Regular reader, Dr. Detroit, submitted the following thought-provoking essay of his new city on the eve of Superbowl XL. Enjoy!
When I was asked to provide some “man on the street” perspective about Detroit to the BRC community my first thought was to explore themes of fear, hate and anger.
There are still visible reminders of the riots that happened almost 30 years ago and many Detroit residents still hold grudges. As a newcomer it is difficult to penetrate all this history and bad blood.
My next inclination was to turn my thoughts to themes of loneliness and despair.
For you see, Detroit is a city on the decline.
In 1950 Detroit had over two million residents but today there are less than 900,000. To those left behind you can imagine them proclaiming “where did everyone go?”. The term “urban farming” has been bandied about as a way to make use of the vast tracts of unused land. This latest exodus can’t even be described as “white flight” because the white people left years ago. No, today it is the middle class blacks fleeing oppressive taxes and urban blight in hopes of finding something better in Taylor, Livonia, or Troy.

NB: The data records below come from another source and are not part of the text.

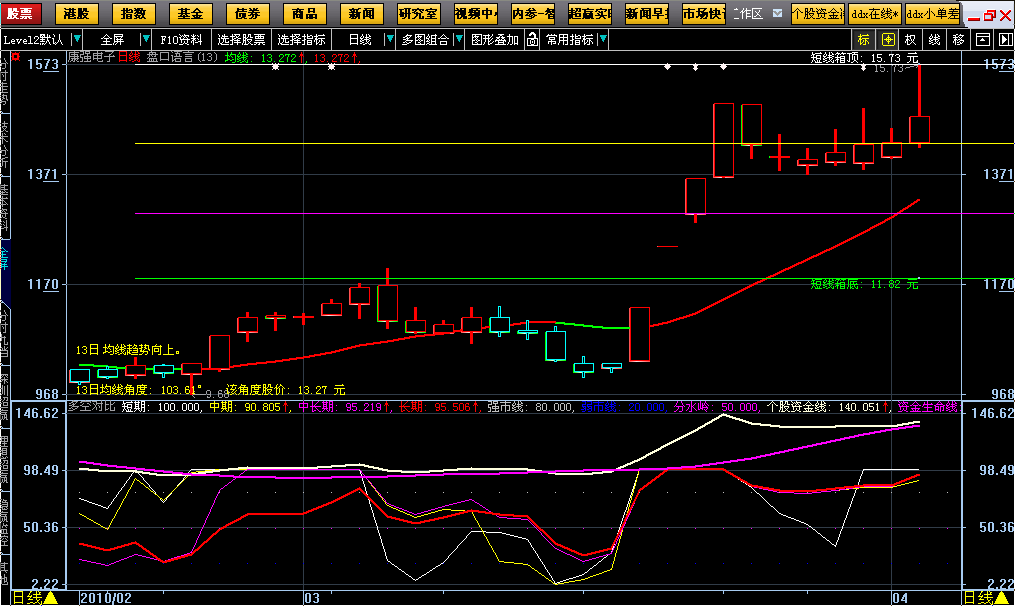Click the 个股资金 button in top bar
This screenshot has width=1015, height=606.
pyautogui.click(x=817, y=14)
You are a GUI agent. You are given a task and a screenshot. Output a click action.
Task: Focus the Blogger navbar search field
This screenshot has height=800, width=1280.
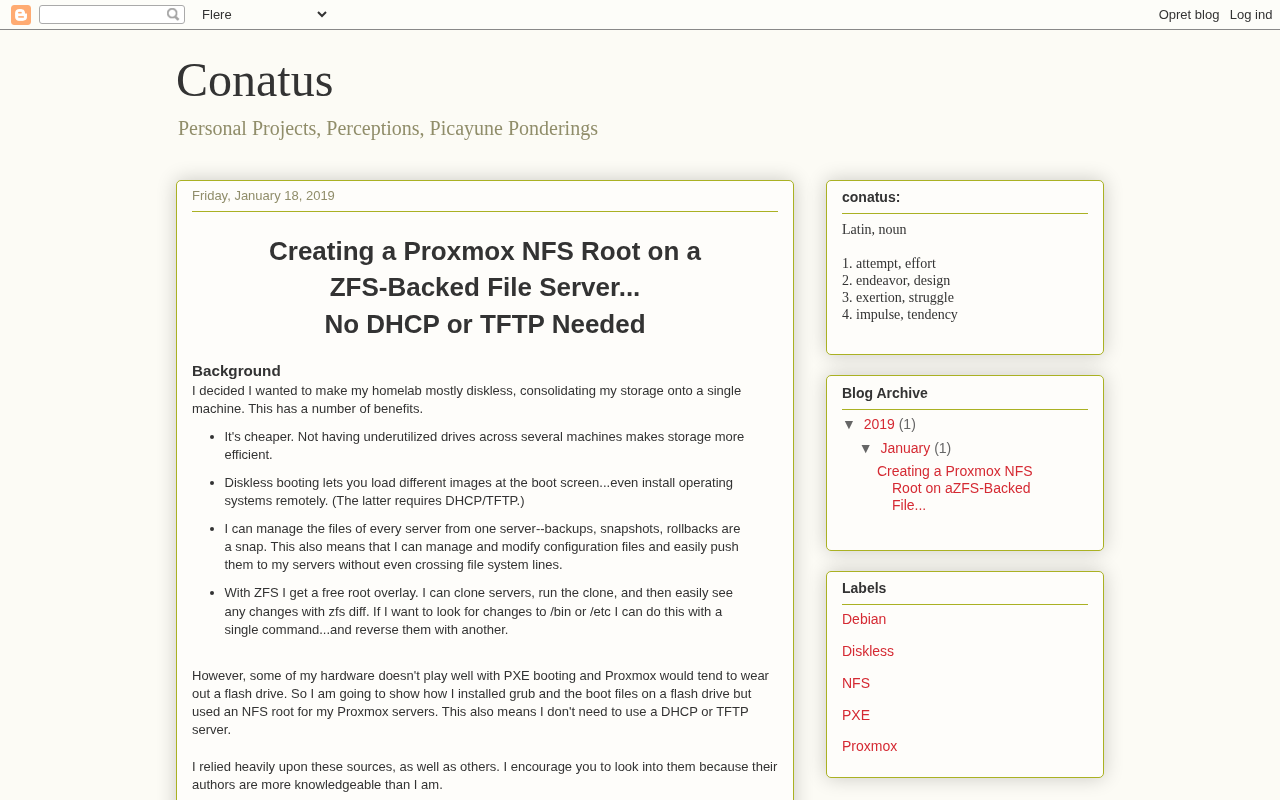point(103,15)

Despair seems to be hopelessly associated with Detroit because of the auto industry. Outsiders fail to grasp the interconnectedness of southeast Michigan with cars. With each new headline proclaiming another parts supplier bankruptcy or Big Three layoff you can almost hear the collective groan emitted from the city. These people are little prepared to face the economy of the 21st century. Most have only a high school education.
The strangeness lies in the fact that this has been enough here for generations. Everyone here has a “cottage” “up north”. We have more boat registrations than Florida. Life is good for the current crop of auto worker but they don’t connect their bloated pay with the decline of the auto industry. But life moves on, with or without Michigan. I don’t think we have hit the bottom yet.

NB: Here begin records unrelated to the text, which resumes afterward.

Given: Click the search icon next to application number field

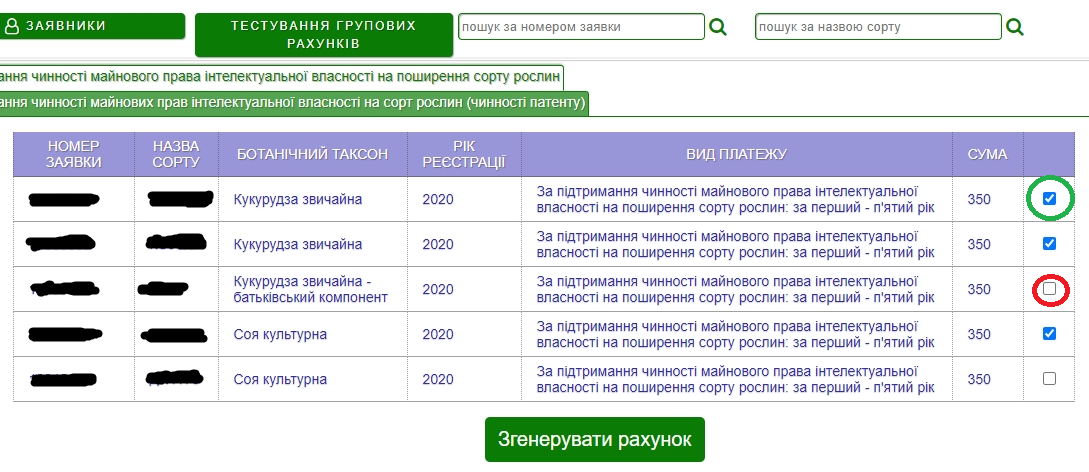Looking at the screenshot, I should (717, 27).
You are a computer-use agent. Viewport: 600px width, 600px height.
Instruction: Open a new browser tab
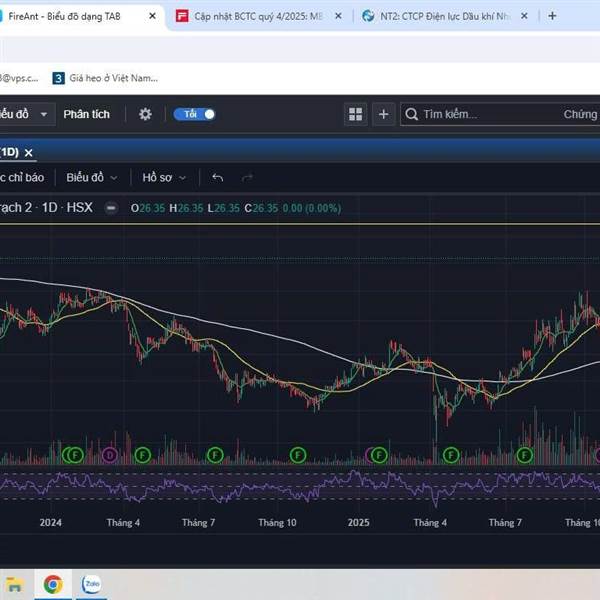click(x=552, y=16)
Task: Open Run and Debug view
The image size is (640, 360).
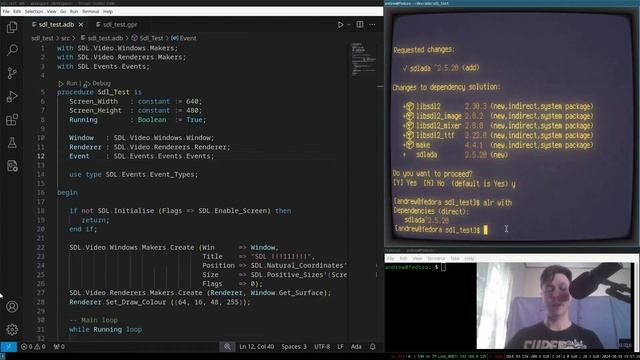Action: coord(12,97)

But now, finally, I will settle on the true theme of this missive. That theme is HOPE. Why hope? Because the Super Bowl is in town and a fresh feeling is in the air. My office is right downtown, One Woodward Avenue. I have witnessed the transformation taking place firsthand. New sidewalks. New facades. People are starting to trickle back. Loft housing is popping up everywhere. . A vibrant theatre district and gleaming new sports stadiums. The casinos are all building new hotels. Funky restaurants are opening; the roads are slowly being fixed. The riverfront is slated for redevelopment. Everywhere you look are signs of hope.

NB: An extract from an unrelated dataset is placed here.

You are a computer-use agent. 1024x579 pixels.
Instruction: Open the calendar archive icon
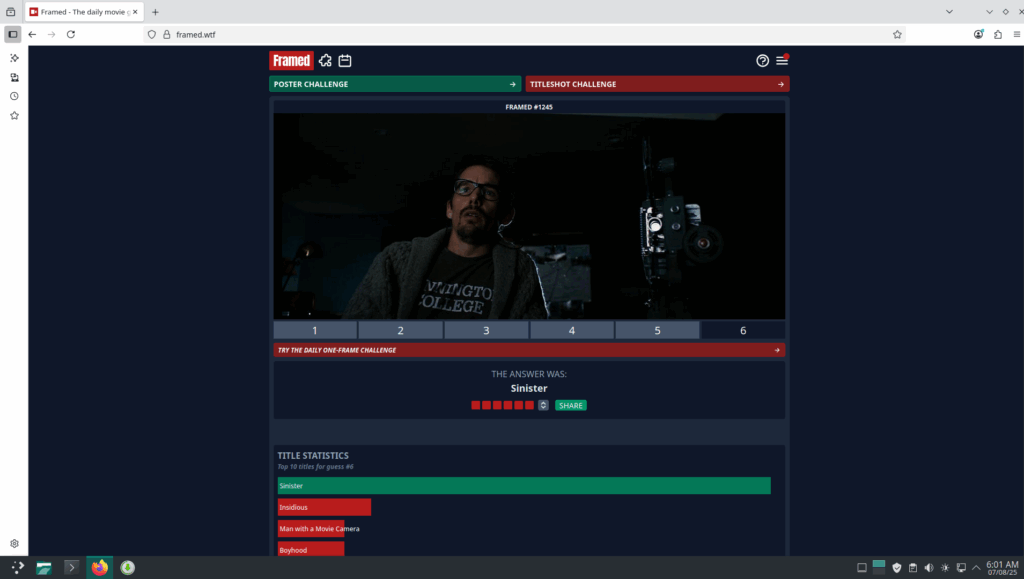(x=345, y=61)
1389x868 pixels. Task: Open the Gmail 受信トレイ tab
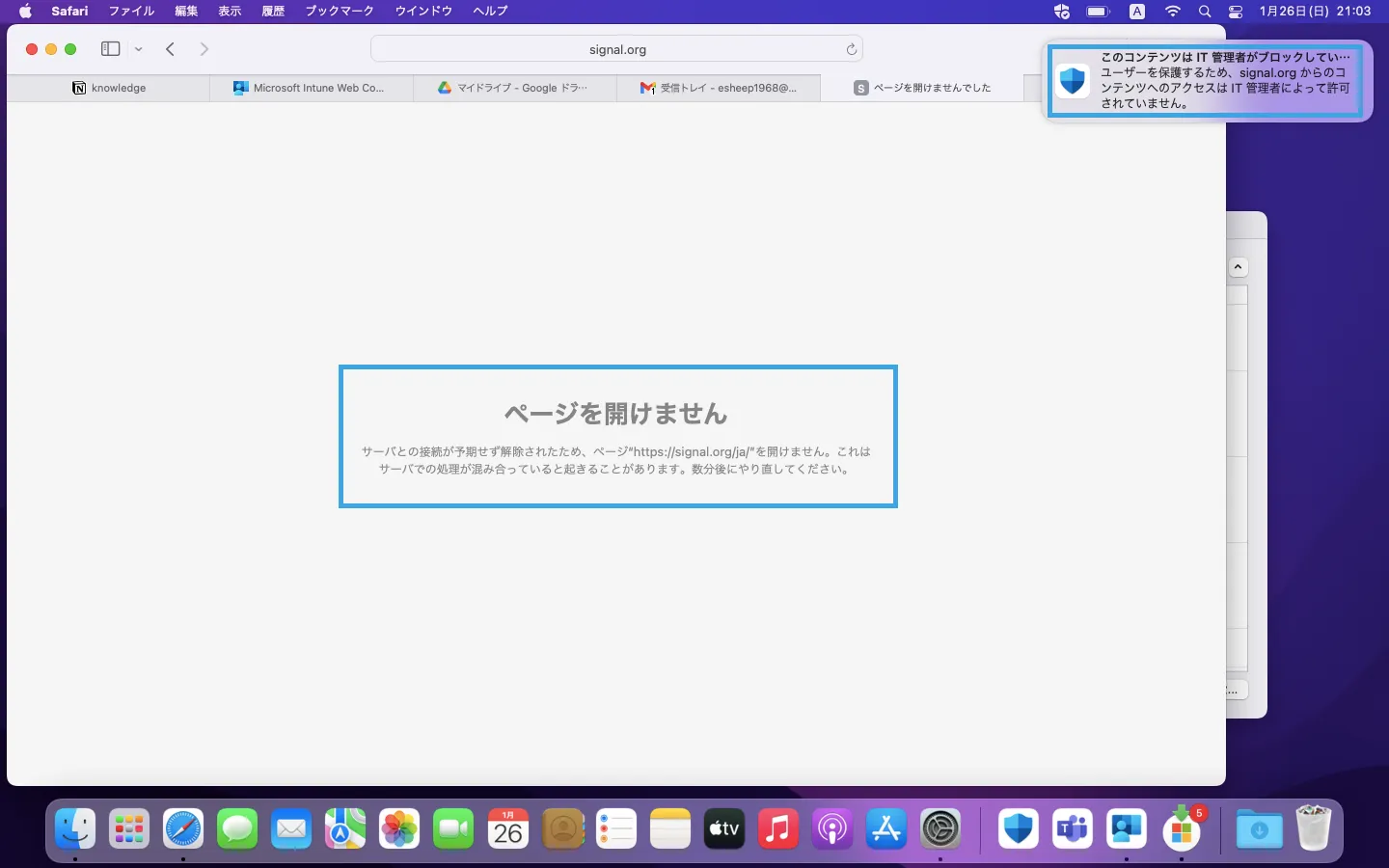tap(719, 88)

If you could describe Detroit with two words it would be pride and insecurity. Even with all the issues I have touched on (and I barely scratched the surface) Detroiters remain fiercely proud. Now, with the world watching, the unspoken question is “Will they like me”? Early signs are good. My hometown of Jacksonville was ravaged in the press last year when the Super Bowl came to town but I haven’t seen anything close to this with regards to Detroit.
So, dear BRC readers, don’t feel sorry for Detroit. The city is turning a corner. The pieces are in place to reverse recent history. The Super Bowl is in town and Detroit is a great place to throw a party. Hope is in the air.
Dear Dr. Detroit,
Thank you for helping me see past my limited perspective on Detroit hosting SuperBowl XL. Just this morning, in the mild discomfort of my 60 degree home in San Diego, I was saying to my husband, “Who on earth came up with the brilliant idea to host the SuperBowl in Detroit IN FEBRUARY?”
Hey, before things bounce back too far maybe you can pick up a little cottage up north on the cheap side.
That’s cool to think about a huge football game bringing economic prosperity and civic pride.